Na ocasião, o MPF esclareceu os procedimentos adotados na investigação do caso, que atualmente aguarda a exumação do corpo do indígena Adenilson Kirixi Munduruku para verificar as circunstâncias da morte e dar continuidade ao processo. "Passada essa etapa do processo, conseguiremos entender o que aconteceu no dia 7 de novembro, e em sequência buscar a responsabilização criminal dos envolvidos no homicídio do indígena, além dos danos morais ao povo Munduruku", declarou o procurador da República Felipe Bogado.

Além do procurador, compuseram a mesa o cacique da Aldeia Teles Pires, Natã Munduruku, a assessora especial do presidente do Ibama, Verônica Tavares, o deputado federal Eurico da Silva e o vice-presidente da Comissão de Direitos Humanos, deputado federal Anderson Ferreira.
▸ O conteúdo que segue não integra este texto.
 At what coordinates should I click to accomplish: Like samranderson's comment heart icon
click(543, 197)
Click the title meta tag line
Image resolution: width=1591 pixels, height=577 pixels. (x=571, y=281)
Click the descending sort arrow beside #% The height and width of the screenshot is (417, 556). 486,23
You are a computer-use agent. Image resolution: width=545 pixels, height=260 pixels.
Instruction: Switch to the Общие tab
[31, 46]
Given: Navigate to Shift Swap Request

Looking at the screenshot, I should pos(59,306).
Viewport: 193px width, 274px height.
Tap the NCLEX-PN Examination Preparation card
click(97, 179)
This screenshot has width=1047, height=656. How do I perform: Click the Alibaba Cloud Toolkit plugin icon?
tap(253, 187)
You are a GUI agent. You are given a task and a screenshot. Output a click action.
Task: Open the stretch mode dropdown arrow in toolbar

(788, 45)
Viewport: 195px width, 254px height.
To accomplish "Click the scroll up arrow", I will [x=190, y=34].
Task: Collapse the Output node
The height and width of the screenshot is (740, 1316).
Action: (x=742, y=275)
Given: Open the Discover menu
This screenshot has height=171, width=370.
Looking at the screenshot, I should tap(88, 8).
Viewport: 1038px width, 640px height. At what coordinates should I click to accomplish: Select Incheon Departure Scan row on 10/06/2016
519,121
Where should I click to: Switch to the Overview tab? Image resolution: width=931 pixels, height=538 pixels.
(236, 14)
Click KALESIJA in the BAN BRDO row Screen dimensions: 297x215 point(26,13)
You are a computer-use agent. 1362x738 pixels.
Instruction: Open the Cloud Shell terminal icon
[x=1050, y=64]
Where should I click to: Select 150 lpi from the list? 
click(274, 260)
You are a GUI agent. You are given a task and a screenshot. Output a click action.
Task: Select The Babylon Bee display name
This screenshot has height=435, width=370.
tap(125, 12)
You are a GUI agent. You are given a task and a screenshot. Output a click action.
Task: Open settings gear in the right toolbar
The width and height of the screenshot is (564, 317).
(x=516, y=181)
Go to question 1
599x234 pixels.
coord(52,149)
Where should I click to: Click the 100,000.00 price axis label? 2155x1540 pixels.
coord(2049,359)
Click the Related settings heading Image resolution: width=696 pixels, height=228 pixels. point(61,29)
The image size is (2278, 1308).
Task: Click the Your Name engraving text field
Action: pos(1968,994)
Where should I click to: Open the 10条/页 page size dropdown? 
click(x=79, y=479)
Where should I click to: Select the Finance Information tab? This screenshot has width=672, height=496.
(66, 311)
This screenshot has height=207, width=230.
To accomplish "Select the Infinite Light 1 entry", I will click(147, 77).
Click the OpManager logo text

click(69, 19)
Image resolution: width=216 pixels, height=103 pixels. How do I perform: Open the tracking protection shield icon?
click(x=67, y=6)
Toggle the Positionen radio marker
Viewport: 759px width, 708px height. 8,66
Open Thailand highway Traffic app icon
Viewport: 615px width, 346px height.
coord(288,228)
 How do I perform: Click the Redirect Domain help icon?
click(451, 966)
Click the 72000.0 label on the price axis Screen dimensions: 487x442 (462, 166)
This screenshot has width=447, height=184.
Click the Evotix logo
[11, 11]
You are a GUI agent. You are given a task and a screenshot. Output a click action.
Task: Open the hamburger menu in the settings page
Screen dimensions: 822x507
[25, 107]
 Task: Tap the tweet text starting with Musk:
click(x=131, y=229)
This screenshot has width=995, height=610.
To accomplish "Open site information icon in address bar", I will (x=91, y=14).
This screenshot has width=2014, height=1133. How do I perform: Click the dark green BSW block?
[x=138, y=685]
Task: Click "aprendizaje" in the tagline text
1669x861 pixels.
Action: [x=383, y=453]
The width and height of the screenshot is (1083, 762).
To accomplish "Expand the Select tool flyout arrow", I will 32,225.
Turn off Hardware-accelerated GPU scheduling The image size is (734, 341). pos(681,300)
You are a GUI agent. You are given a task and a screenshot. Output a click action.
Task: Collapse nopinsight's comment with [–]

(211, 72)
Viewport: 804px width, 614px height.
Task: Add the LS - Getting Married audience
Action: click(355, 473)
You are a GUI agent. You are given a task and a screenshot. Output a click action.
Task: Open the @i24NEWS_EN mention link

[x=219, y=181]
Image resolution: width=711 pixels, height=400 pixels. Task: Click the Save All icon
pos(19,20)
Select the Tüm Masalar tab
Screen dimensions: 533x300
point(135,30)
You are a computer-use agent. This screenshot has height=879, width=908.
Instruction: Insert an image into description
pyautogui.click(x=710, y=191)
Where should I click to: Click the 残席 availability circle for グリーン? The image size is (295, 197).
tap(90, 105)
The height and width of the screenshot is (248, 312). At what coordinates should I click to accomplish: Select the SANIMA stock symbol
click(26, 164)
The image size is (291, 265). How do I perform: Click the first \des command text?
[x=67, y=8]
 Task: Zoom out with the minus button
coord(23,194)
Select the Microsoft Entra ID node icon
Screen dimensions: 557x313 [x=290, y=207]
A Comissão de Direitos Humanos se prontificou a pedir esclarecimentos à Funai, ao Ministério da Justiça e à Polícia Federal por não mandarem representantes para participarem da audiência.

Ao final, a Comissão se comprometeu em criar um grupo de trabalho para acompanhar as investigações do caso. "O MPF foi competente em apuração dos fatos. Nós queremos fazer parte disso e dar sequencia às futuras ações para o povo Munduruku", disse o deputado Eurico da Silva.

Em novembro, a PF colocou em ação a Operação Eldorado, que tinha entre os objetivos ir até a aldeia Teles Pires, na divisa dos estados do Pará e Mato Grosso, para desarticular uma rede de exploração de garimpos ilegais de ouro na região. Segundo relatos, a PF chegou à aldeia fazendo voos rasantes de helicóptero e disparando projéteis de borracha, o que teria assustado os indígenas, entre eles idosos, crianças e mulheres. Houve conflito entre policiais federais e os mundurukus, em que dois policiais e seis indígenas ficaram feridos e o indígena Adenilson Kirixi Munduruku foi morto com três tiros, segundo representação assinada por 116 organizações e entidades da sociedade civil.

Logo após o conflito, o procurador da República, Felipe Bogado, representando o Ministério Público Federal (MPF), abriu investigação para apurar os fatos. Foi enviado ofício à PF em Mato Grosso com uma série de questionamentos, solicitada a cópia dos áudios e vídeos gravados nos dias da ação policial e pedida a relação detalhada de todos os participantes envolvidos na operação, incluindo pessoas da Força Nacional de Segurança, do Instituto Brasileiro do Meio Ambiente e dos Recursos Naturais Renováveis (Ibama) e da Fundação Nacional do Índio (Funai).

O MPF vai ouvir os agentes públicos que participaram da organização logística da operação e dos que executaram a atividade. Também vai acompanhar a exumação e a perícia do corpo do indígena Adenilson Kirixi Munduruku. Concluídas as investigações, o MPF deve entrar com pedido judicial para punir os responsáveis.